> [Passage]

--- BEGIN ---

Nvlink error : File uses too much global constant data (0x100a8 bytes, 0x10000 max)

filippo94 · September 21, 2021, 1:15pm

Hi everyone,
I am new to cuda, many thanks to any help in advance.

I am trying to add a couple of features to an already existing repo and I got the error in the title.
From other posts in the forum I understood that I have to look up if I am using too much cmem.

I am compiling for target sm_61, and if I compare the ptxas infos of the repo before and after my changes the difference is only about cmem[0], of 16 bytes, but I don’t find anywhere the total possible amount of cmem[0].

Robert_Crovella · September 21, 2021, 3:53pm

You’re limited to 64K bytes of __constant__ data. The first thing I would suggest is to inspect your code. Do you have __constant__ declarations in your code? If so, those declarations must all be for a compile-time constant size. So it should be possible to total up that kind of usage through code inspection.

filippo94 · September 21, 2021, 5:34pm

Thanks for your reply!

--- END ---

> [Rows]

--- BEGIN ---

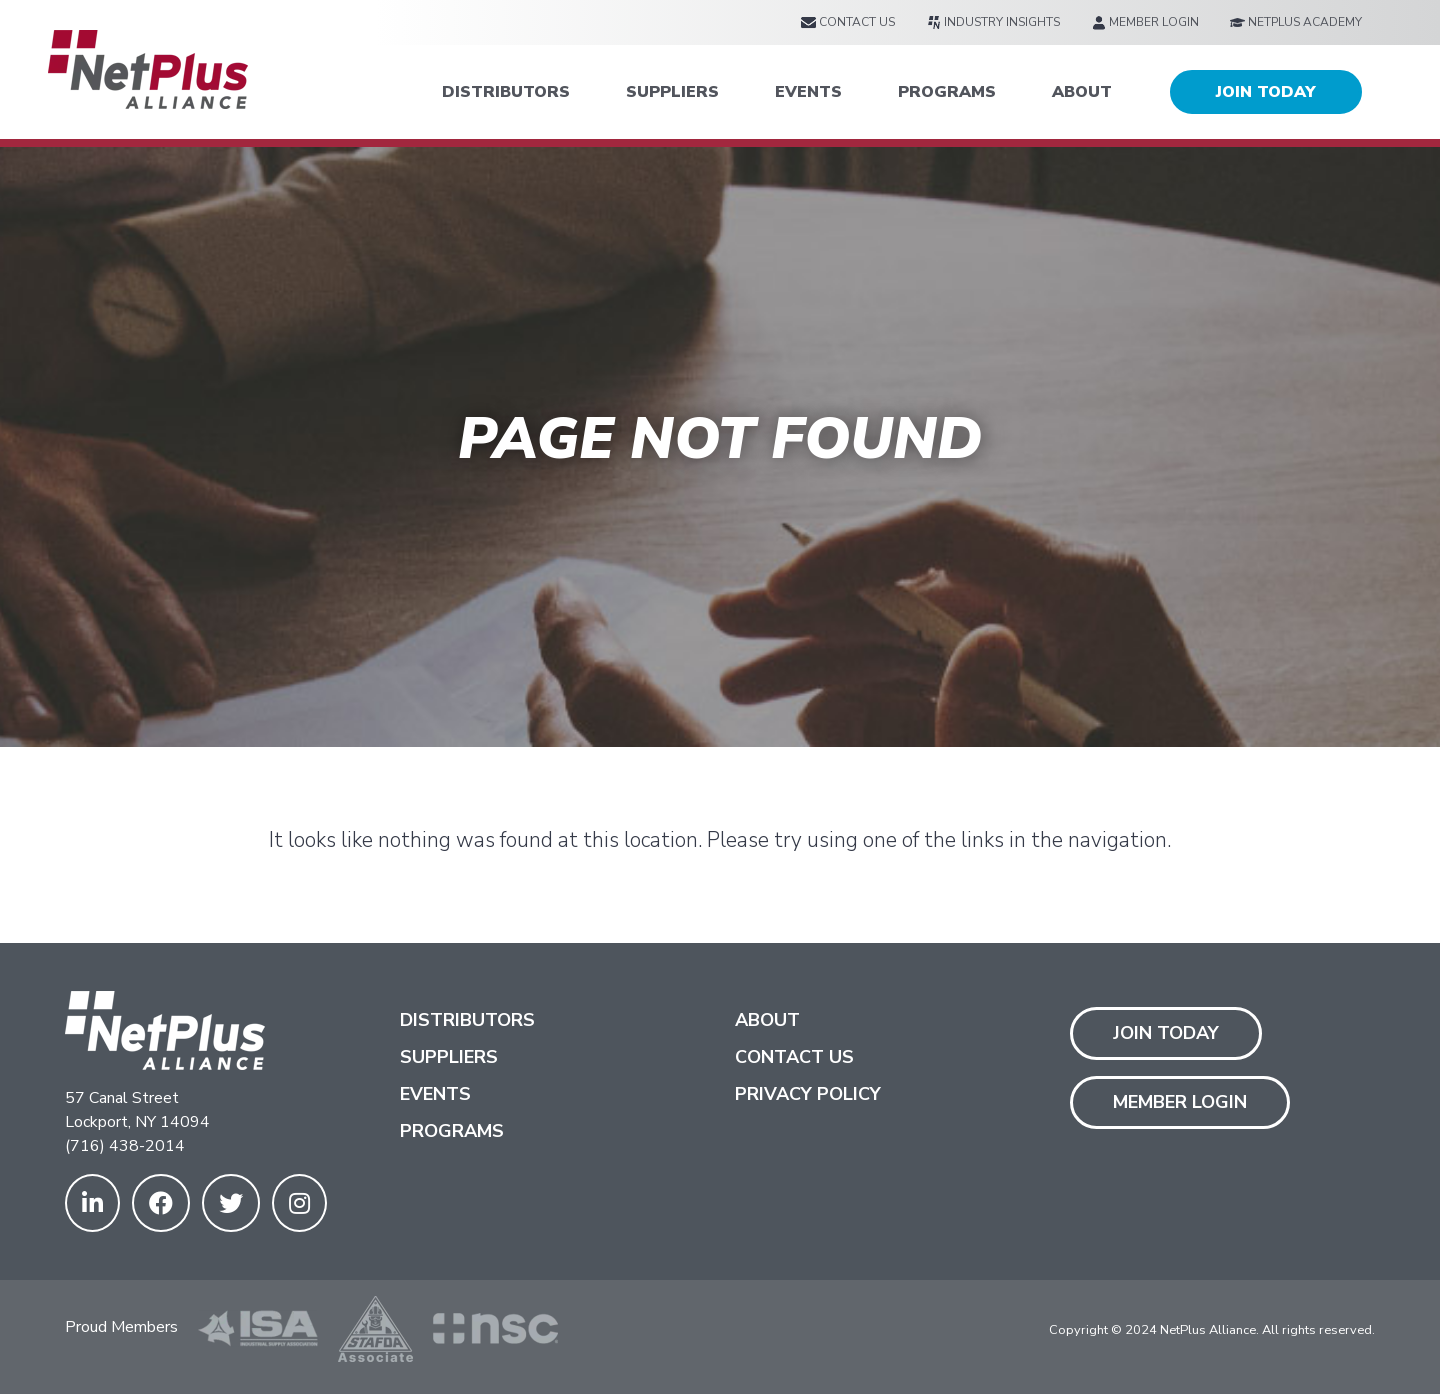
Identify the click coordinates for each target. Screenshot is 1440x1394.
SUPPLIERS (672, 92)
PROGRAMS (947, 92)
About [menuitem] (767, 1020)
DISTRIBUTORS (506, 92)
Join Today (1166, 1033)
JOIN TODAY (1266, 92)
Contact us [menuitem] (794, 1057)
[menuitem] (848, 22)
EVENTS (808, 92)
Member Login (1180, 1102)
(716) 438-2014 (125, 1146)
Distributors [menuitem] (467, 1020)
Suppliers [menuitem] (449, 1057)
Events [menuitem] (435, 1094)
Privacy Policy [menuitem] (808, 1094)
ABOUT (1082, 92)
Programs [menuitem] (452, 1131)
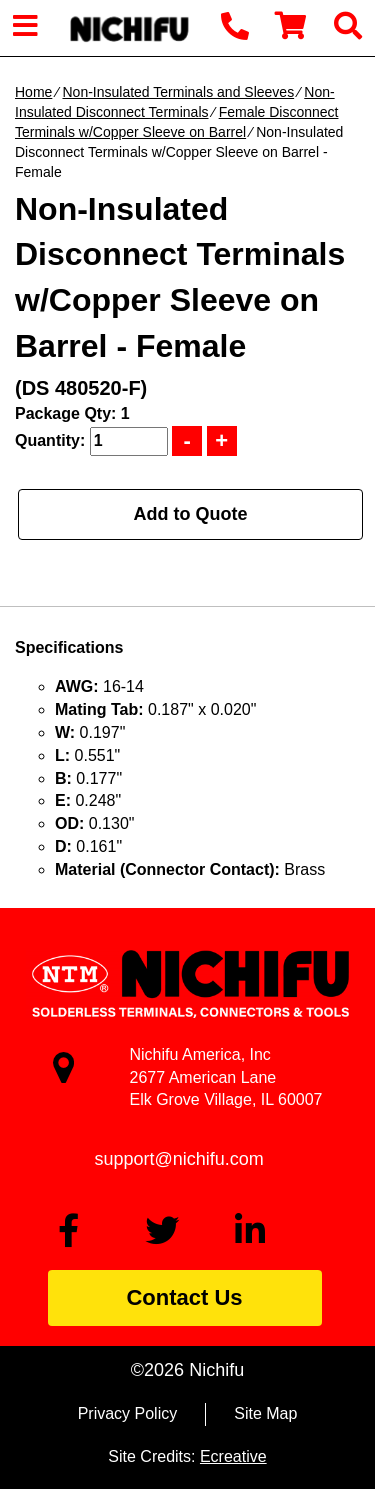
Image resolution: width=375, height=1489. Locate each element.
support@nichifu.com (179, 1159)
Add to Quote (191, 514)
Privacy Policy (128, 1413)
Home (33, 92)
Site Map (265, 1413)
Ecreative (233, 1456)
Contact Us (184, 1297)
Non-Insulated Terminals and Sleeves (178, 92)
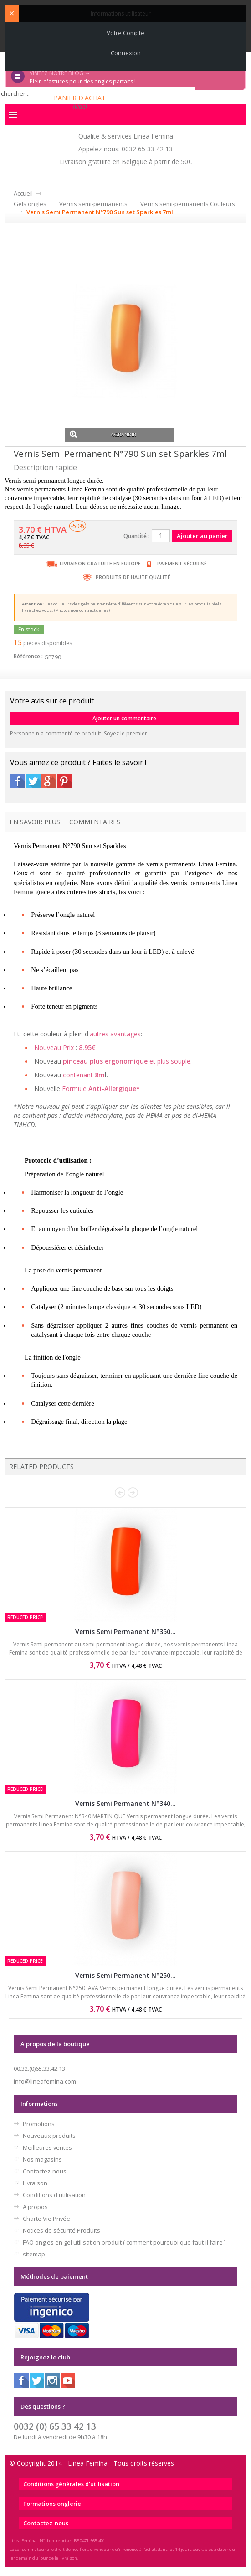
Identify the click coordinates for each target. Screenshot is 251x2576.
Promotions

--- END ---

> [Exercise requirements]
1) In the CUDA forum thread, how many bytes of __constant__ data does Robert_Crovella say a program is limited to?
2) Continue the CUDA forum thread from its final line.
The records are separate material and have no connection to the CUDA forum thread.

> [Answers in order]
1) 64K bytes.

2)
The 64kB are so referred to all the X “types” of cmem [ X ] all together?
There were some __constant__ data already decleared in the repo (that was compiling with no issue on sm_61), I haven’t added any others __constant__ declaration.

njuffa · September 21, 2021, 5:58pm

The 64KB are in reference to the one particular cmem[X] bank that is used for __constant__ data. There are other constant banks, e.g. the constant bank used to pass arguments to __global__ functions.

Note that all code that lives in user space can contribute to __constant__ usage. In particular this is also true for code in the CUDA standard math library. For example, the trigonometric functions require a small table of __constant__ data for argument reduction.

So, if your code changes not only added 16 bytes of __constant__ data, but also introduced a call to a double-precision trig function where no such function was used before, that could explain the difference in constant bank usage.

[Later:]

The size of the table used by the double-precision trig functions seems to be 144 bytes (= 0x90 in hex) in size and the corresponding table for the single-precision trig functions seems to be 20 bytes (=0x14 in hex) in size. These store a π-related constant to the precision necessary for a correct argument reduction. Other math function might call trig functions, or employ small tables of their own, so this is not intended to be a comprehensive list of all details.

filippo94 · September 22, 2021, 3:00pm

Thanks a lot for your reply njuffa, every piece of information is gold!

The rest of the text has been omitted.